Id: Unique identifier for each data entry.

Pregnancies: Number of times pregnant.

Glucose: Plasma glucose concentration over 2 hours in an oral glucose tolerance test.

BloodPressure: Diastolic blood pressure (mm Hg).

SkinThickness: Triceps skinfold thickness (mm).

Insulin: 2-Hour serum insulin (mu U/ml).

BMI: Body mass index (weight in kg / height in m^2).

DiabetesPedigreeFunction: Diabetes pedigree function, a genetic score of diabetes.

Age: Age in years.

Outcome: Binary classification indicating the presence (1) or absence (0) of diabetes.

In [None]:
# This Python 3 environment comes with many helpful analytics libraries installed
# It is defined by the kaggle/python Docker image: https://github.com/kaggle/docker-python
# For example, here's several helpful packages to load

import numpy as np # linear algebra
import pandas as pd # data processing, CSV file I/O (e.g. pd.read_csv)
import matplotlib.pyplot as plt
import warnings
warnings.filterwarnings("ignore")

In [None]:
df = pd.read_csv('diabetes.csv')

In [None]:
df.head()

In [None]:
print("Number of rows present in the dataset are: ", df.shape)

In [None]:
df.info()

In [None]:
df.describe().T

In [None]:
import seaborn as sns

In [None]:
df['Outcome'].value_counts()

In [None]:
fig, ax = plt.subplots()

labels = ['Diabetic', 
         'Non-Diabetic']
percentages = [34.89, 65.10]
explode=(0.1,0)
ax.pie(percentages, explode=explode, labels=labels, autopct='%1.0f%%', 
       shadow=False, startangle=0,   
       pctdistance=1.2,labeldistance=1.4)
ax.legend(frameon=False, bbox_to_anchor=(1.5,0.8))
plt.show()

**The distribution of the dependent variable is not skewed or imbalanced. We can move ahead with the same data without having to apply SMOTE or undersampling or oversampling techniques. But we do need to make that we distribution of the classes remain same when we split our data to train and test set.**

**Before we move ahead, we need to check what are the minimum values for each column, certain columns like Glucose or Insulin can not have values as 0. Therefore, we need to take care of such values.**

In [None]:
for col in df.columns:
    print("The minimum value fore the columns {} is {}".format(col, df[col].min()))

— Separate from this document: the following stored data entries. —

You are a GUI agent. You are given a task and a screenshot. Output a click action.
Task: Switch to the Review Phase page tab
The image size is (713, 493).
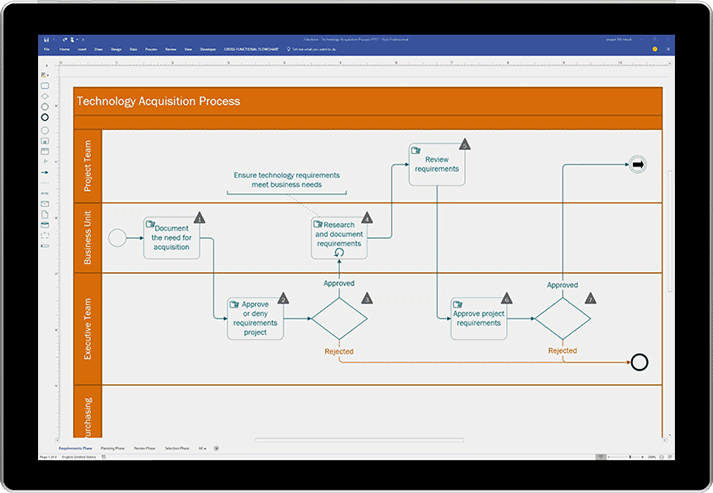tap(145, 448)
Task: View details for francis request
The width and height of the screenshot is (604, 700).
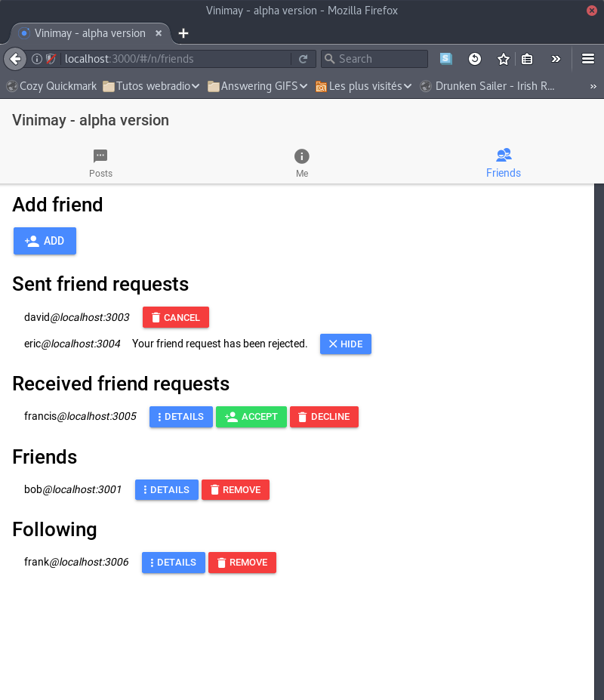Action: tap(180, 417)
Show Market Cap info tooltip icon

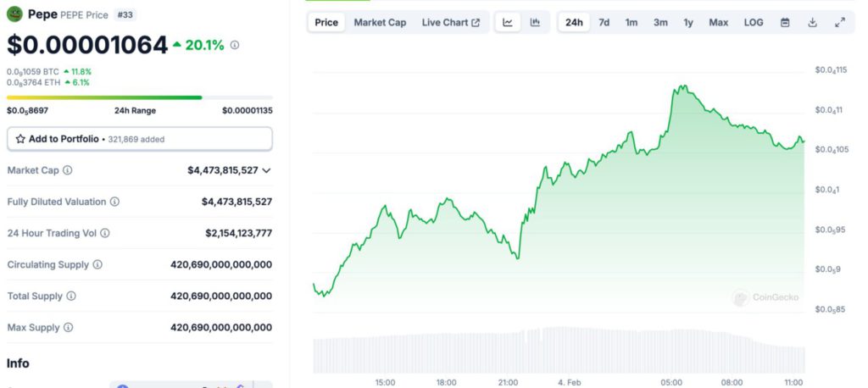coord(68,170)
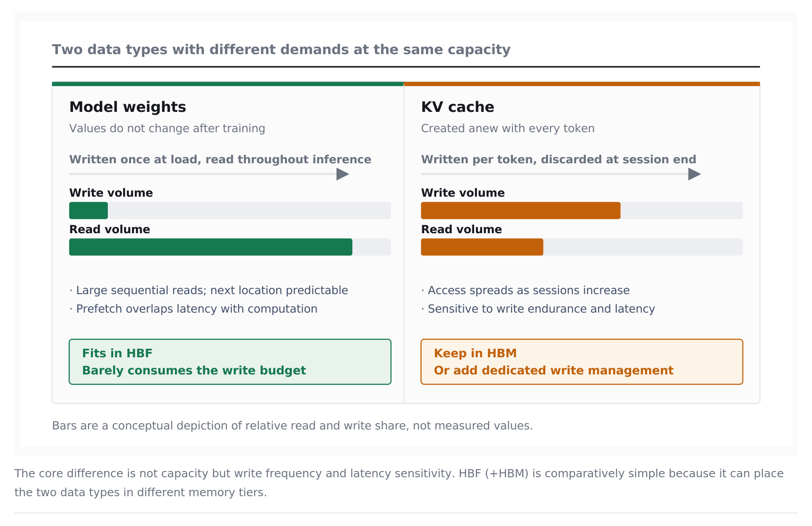This screenshot has height=526, width=812.
Task: Click the 'Sensitive to write endurance' bullet
Action: coord(538,309)
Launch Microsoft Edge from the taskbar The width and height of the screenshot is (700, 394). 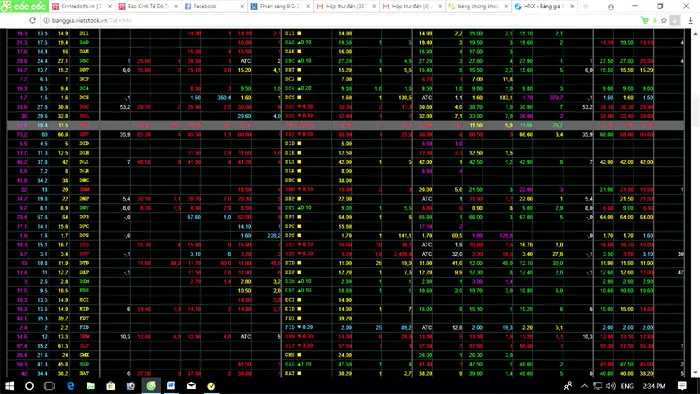tap(71, 386)
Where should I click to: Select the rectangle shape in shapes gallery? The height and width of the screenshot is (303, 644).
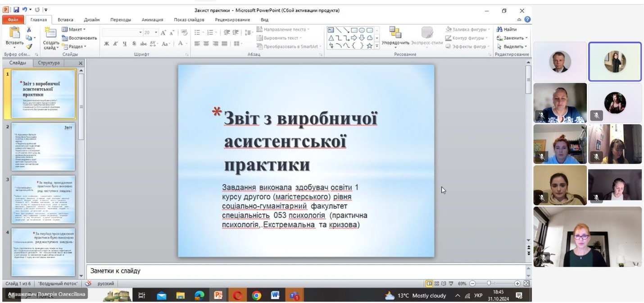click(354, 30)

**Now out of the above columns having zero as their minima, only Pregnancie Column can take the values as zero, so what should do we do with those columns that have zero as their minimum even if they aren't supposed to?**

# Null Values

In [None]:
def msv_1(data, thresh = 20, color = 'black', edgecolor = 'black', height = 3, width = 15):
    
    plt.figure(figsize = (width, height))
    percentage = (data.isnull().mean()) * 100
    percentage.sort_values(ascending = False).plot.bar(color = color, edgecolor = edgecolor)
    plt.axhline(y = thresh, color = 'r', linestyle = '-')
    
    plt.title('Missing values percentage per column', fontsize=20, weight='bold' )
    
    plt.text(len(data.isnull().sum()/len(data))/1.7, thresh+2.5, f'Columns with more than {thresh}% missing values', fontsize=12, color='crimson',
         ha='left' ,va='top')
    plt.text(len(data.isnull().sum()/len(data))/1.7, thresh - 0.5, f'Columns with less than {thresh}% missing values', fontsize=12, color='green',
         ha='left' ,va='top')
    plt.xlabel('Columns', size=15, weight='bold')
    plt.ylabel('Missing values percentage')
    plt.yticks(weight ='bold')
    
    return plt.show()
msv_1(df, 20, color=sns.color_palette('Reds',15))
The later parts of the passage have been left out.